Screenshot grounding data
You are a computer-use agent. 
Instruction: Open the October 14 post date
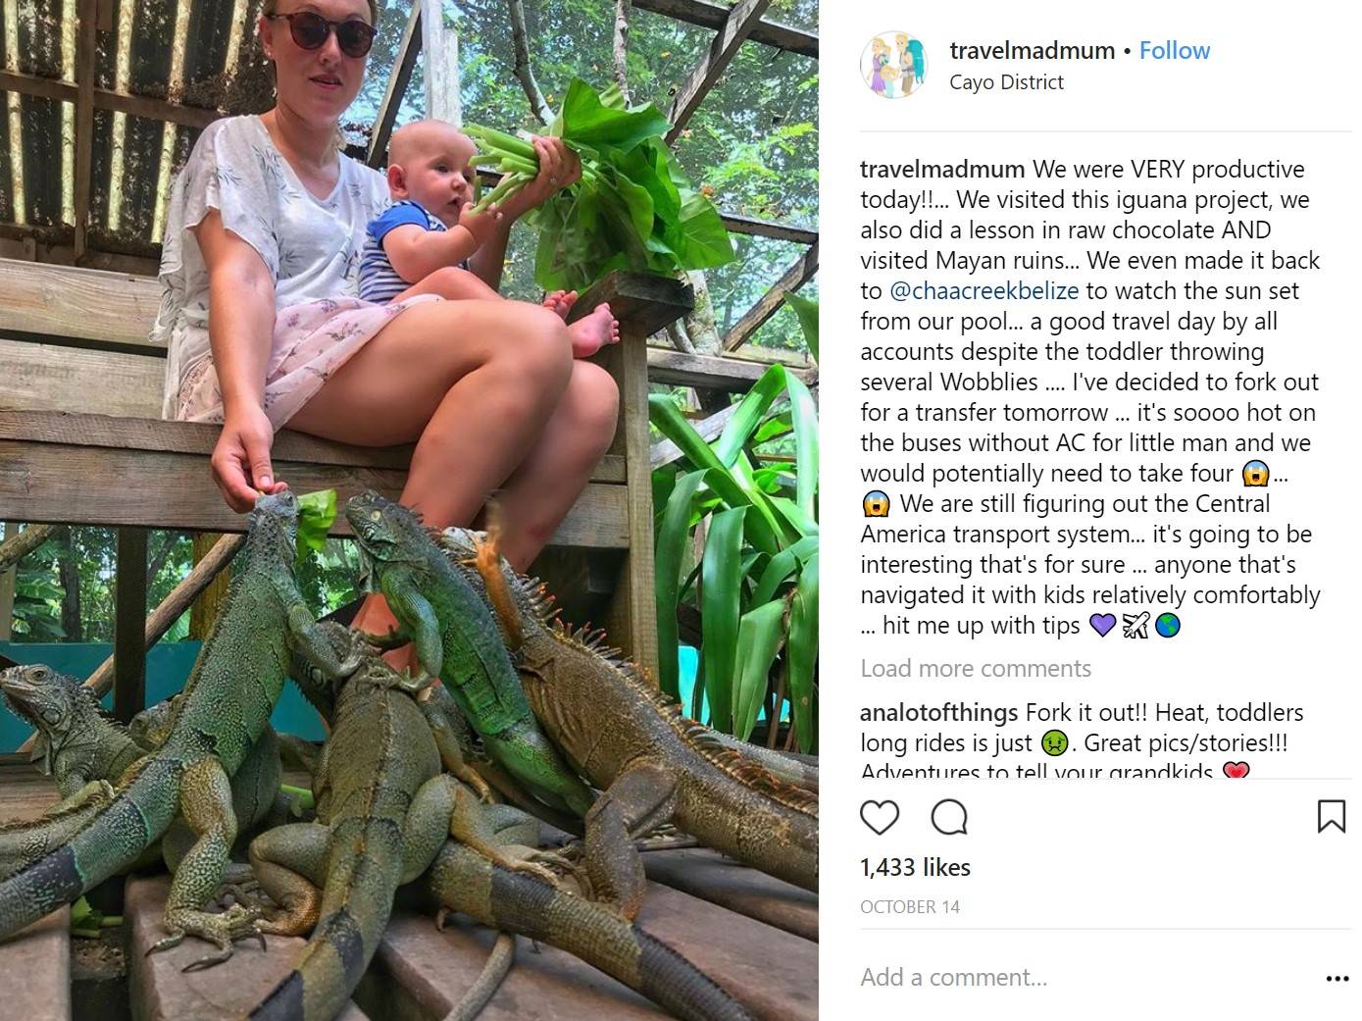coord(910,907)
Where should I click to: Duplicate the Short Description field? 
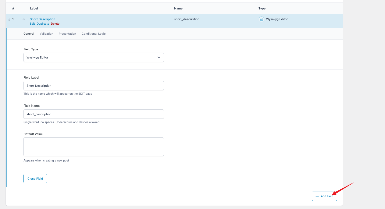(x=43, y=24)
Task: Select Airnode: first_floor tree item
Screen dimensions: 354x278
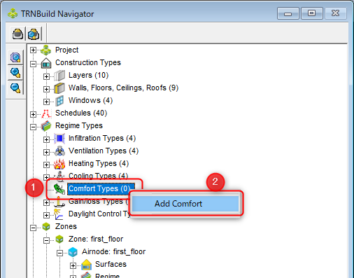Action: (x=113, y=251)
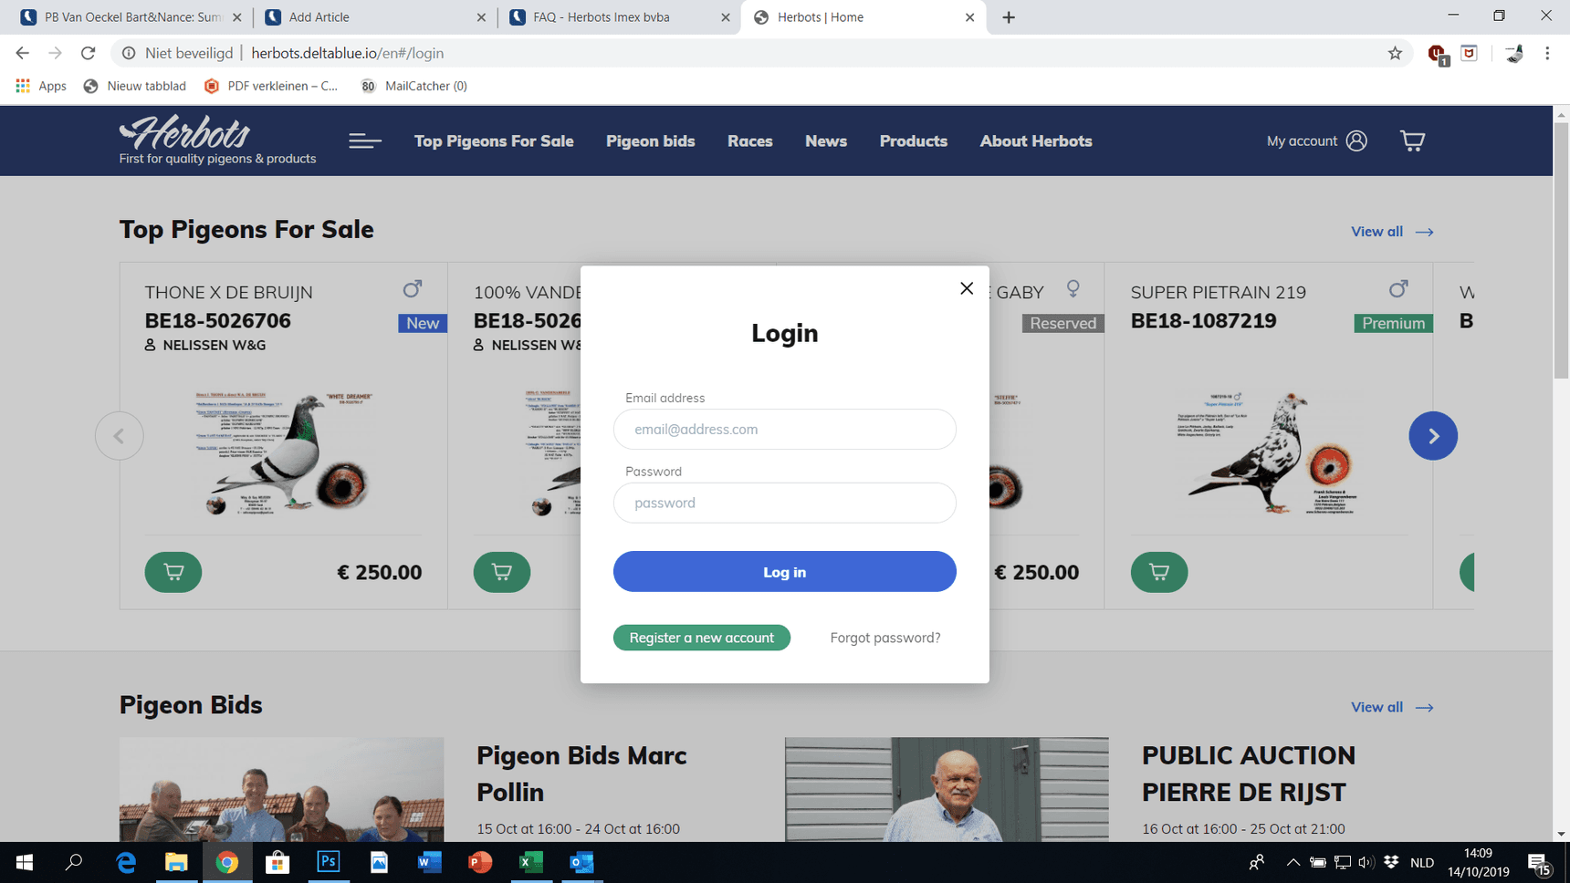
Task: Switch to the Add Article browser tab
Action: click(375, 17)
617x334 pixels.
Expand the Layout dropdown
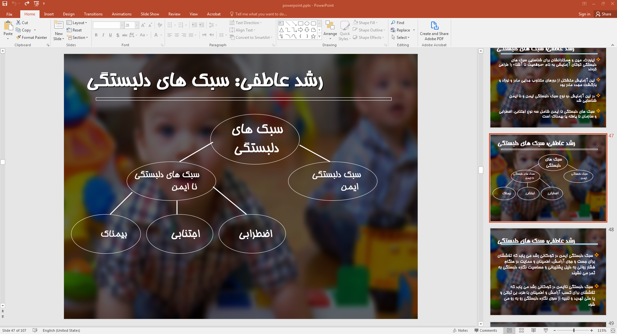coord(77,23)
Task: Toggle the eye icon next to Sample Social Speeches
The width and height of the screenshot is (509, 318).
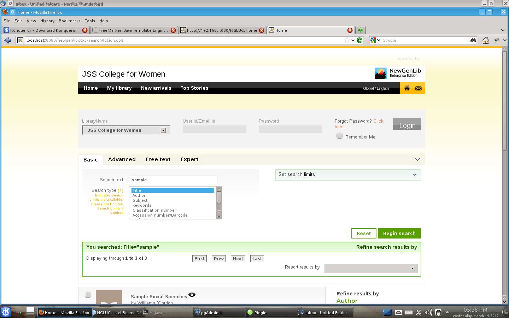Action: (x=192, y=295)
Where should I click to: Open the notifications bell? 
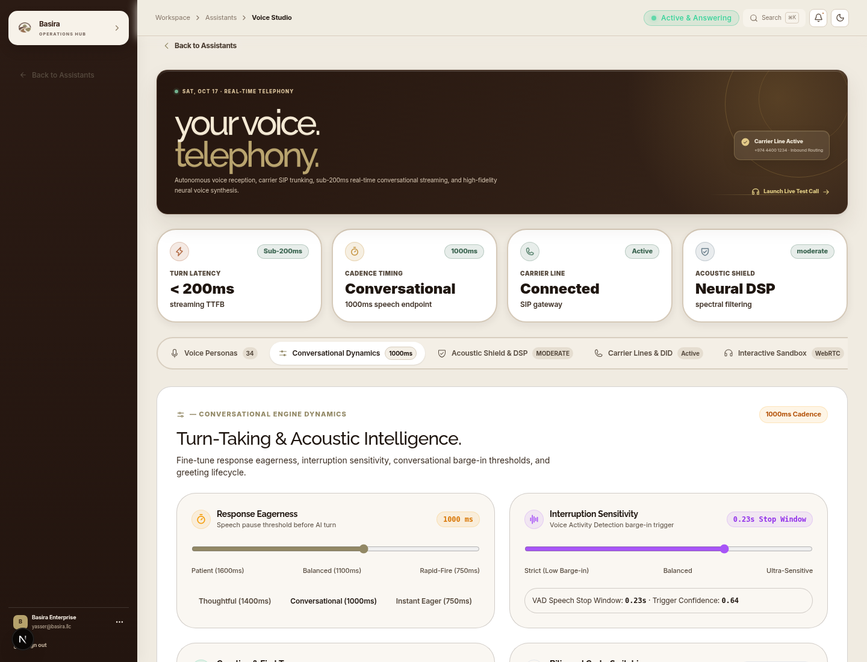pos(818,18)
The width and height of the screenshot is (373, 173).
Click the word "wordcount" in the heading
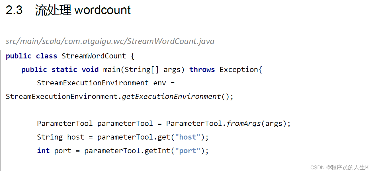(x=103, y=10)
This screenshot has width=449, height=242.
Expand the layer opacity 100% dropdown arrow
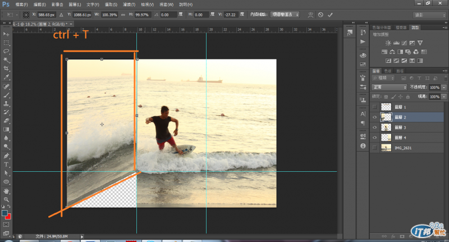point(444,88)

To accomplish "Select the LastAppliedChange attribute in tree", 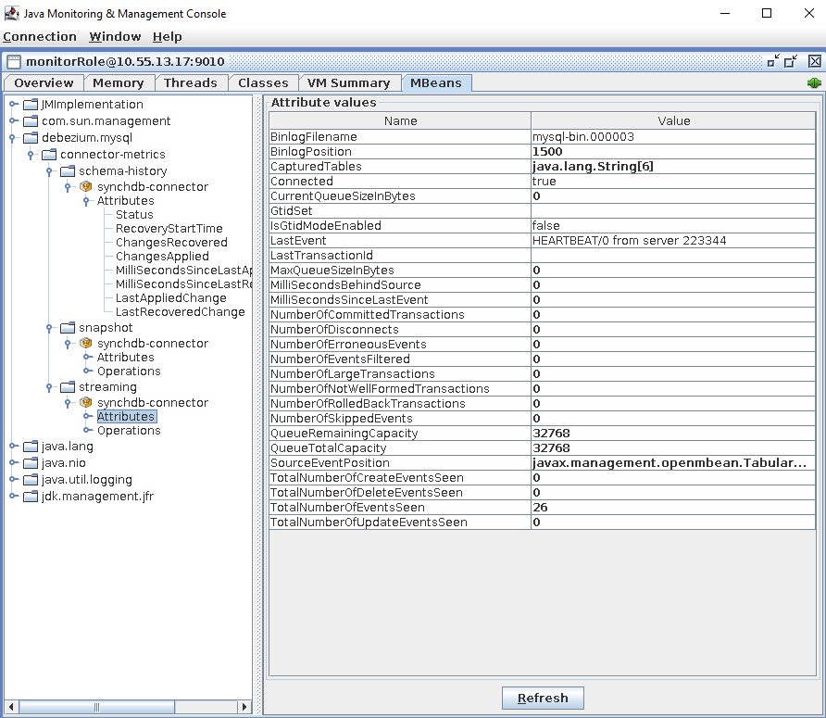I will click(170, 298).
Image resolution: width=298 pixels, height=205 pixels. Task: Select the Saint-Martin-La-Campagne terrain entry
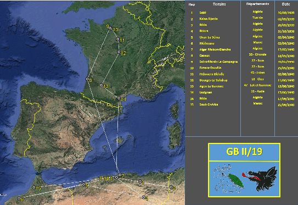pos(218,62)
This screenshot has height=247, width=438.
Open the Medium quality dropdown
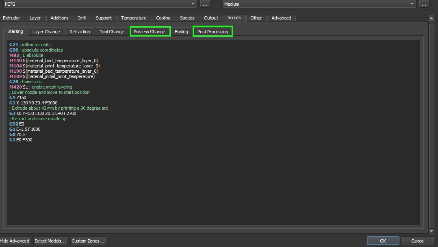coord(412,4)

-- YOUR TASK --
Only the lines above that hold "This" are wanted. Show every one of them.

-- WRITTEN REPLY --
This screenshot has width=449, height=242.
This screenshot has height=247, width=438.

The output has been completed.